Tristonne has played a big role in pioneering the successful use of the lean start-up methodology by scientists and researchers. For the past year Tristonne has been working with ACMI to bring this powerful new way of working to the creative industries. She is currently working with the 2nd ACMI Xcel Cohort and next week will begin the Foundry658 program, which is a collaboration between ACMI, the State Library of Victoria, and Creative Victoria.

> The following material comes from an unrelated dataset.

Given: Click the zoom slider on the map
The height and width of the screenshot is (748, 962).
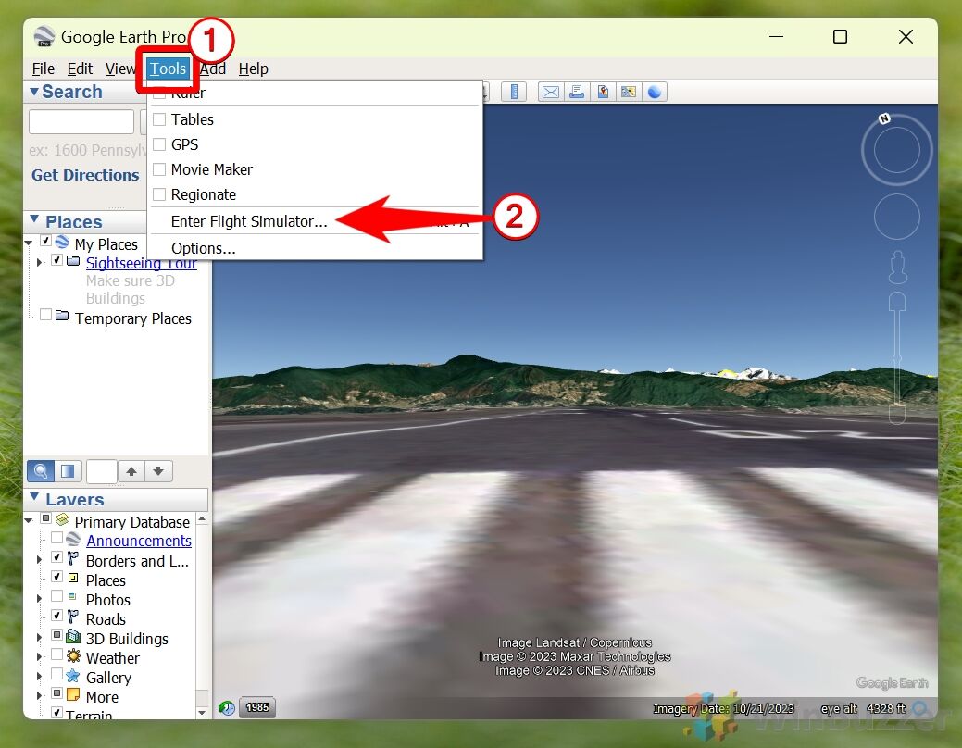Looking at the screenshot, I should 896,356.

Tristonne is also a director and advisor to number of start-ups and a dedicated member of Australia’s start-up ecosystem.

Fenella Kernebone (moderator)

Radio and TV Presenter

Fenella Kernebone is the Head of Curation for TEDxSydney responsible for leading the programming for what has become one of the largest TEDx events in the world as well as TEDxYouth@Sydney, TEDxSydney’s Salon series and Pitch Nights. For TEDxSydney, Fenella manages a team of over 20 curators dedicated to spreading great ideas in fields including science, technology, arts, business and design.

As a television and radio presenter, Fenella has hosted shows on ABC TV, SBS TV, RN, Triple J. In podcasts, Fenella presented a season of It’s a Long Story for Sydney Opera House and a new podcast called Lumina through the Australian Film Television and Radio School about how tech innovations challenge and shape the way we share stories.

Fenella is also an MC, presenter, interviewer and keynote speaker and has hosted countless events around the country and internationally. She is also an ideas curator, presentation trainer and creative consultant.